▸ **Exercise goal**
Retype the data without any change, starting at the line that contains "arte (523, 950)" and continuing through the last line of the data.
— Start of Stored records —
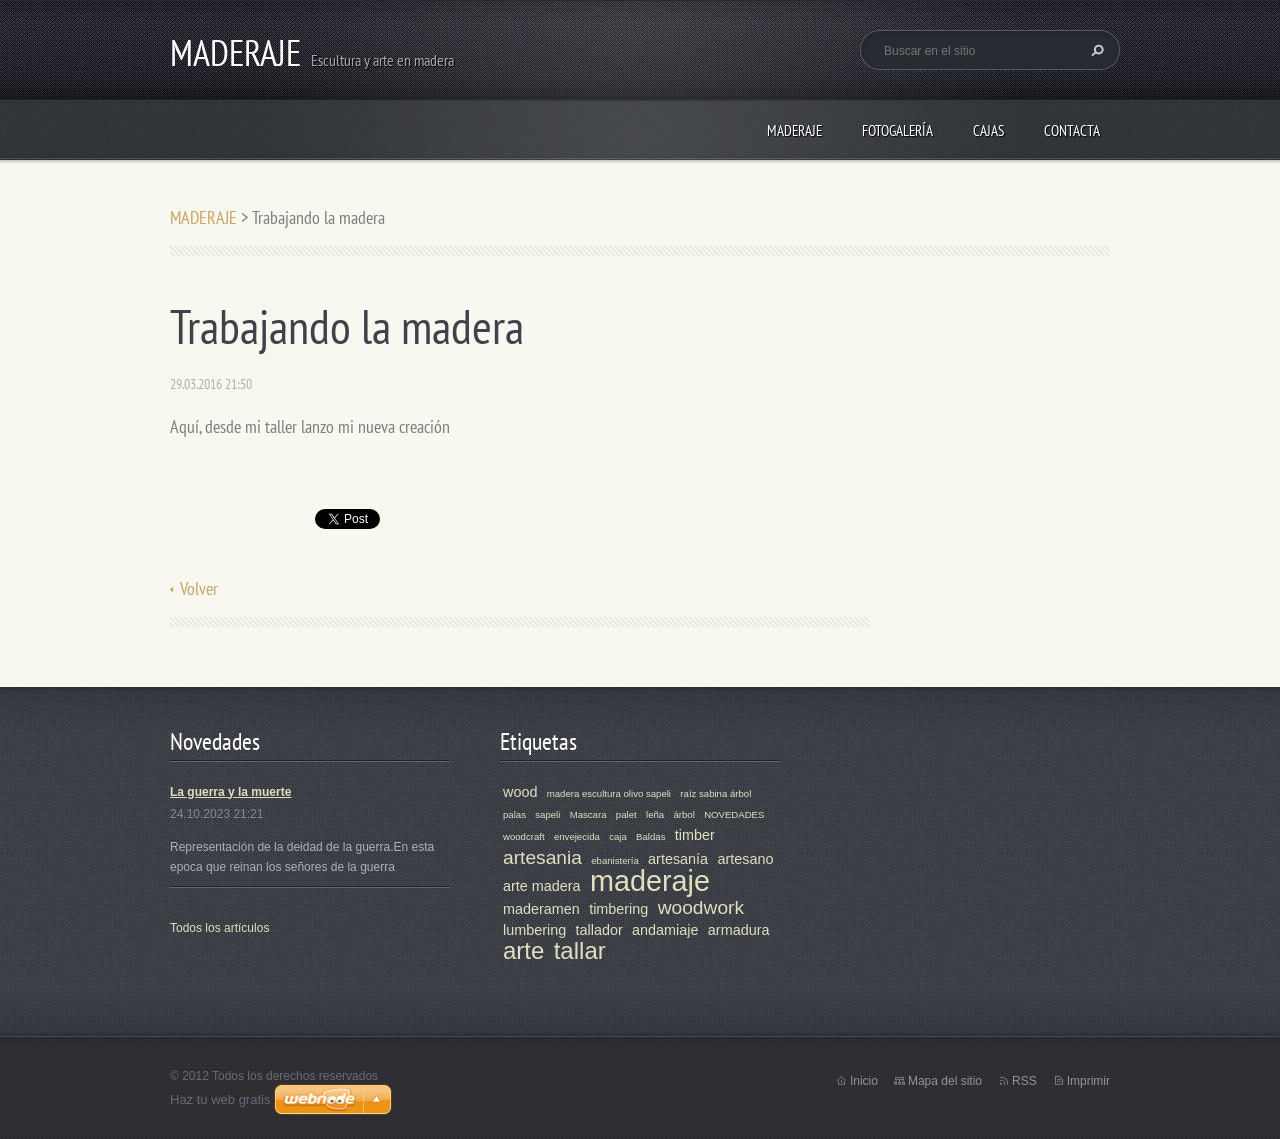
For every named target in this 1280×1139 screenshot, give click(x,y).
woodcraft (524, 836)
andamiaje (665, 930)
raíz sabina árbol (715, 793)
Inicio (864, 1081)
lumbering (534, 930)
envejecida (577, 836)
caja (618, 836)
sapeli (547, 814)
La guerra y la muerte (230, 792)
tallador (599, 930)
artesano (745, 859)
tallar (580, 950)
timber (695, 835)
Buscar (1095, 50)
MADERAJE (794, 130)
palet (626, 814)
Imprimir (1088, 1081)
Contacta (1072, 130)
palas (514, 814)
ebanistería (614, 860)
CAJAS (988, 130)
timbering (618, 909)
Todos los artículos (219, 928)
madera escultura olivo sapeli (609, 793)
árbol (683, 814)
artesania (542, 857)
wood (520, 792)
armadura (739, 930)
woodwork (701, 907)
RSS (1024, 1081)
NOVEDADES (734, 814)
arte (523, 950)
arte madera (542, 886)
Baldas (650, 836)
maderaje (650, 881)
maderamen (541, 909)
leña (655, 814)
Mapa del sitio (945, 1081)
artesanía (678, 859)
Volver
— End of Stored records —
▸ **Correct answer**
arte (523, 950)
arte madera (542, 886)
Baldas (650, 836)
maderaje (650, 881)
maderamen (541, 909)
leña (655, 814)
Mapa del sitio (945, 1081)
artesanía (678, 859)
Volver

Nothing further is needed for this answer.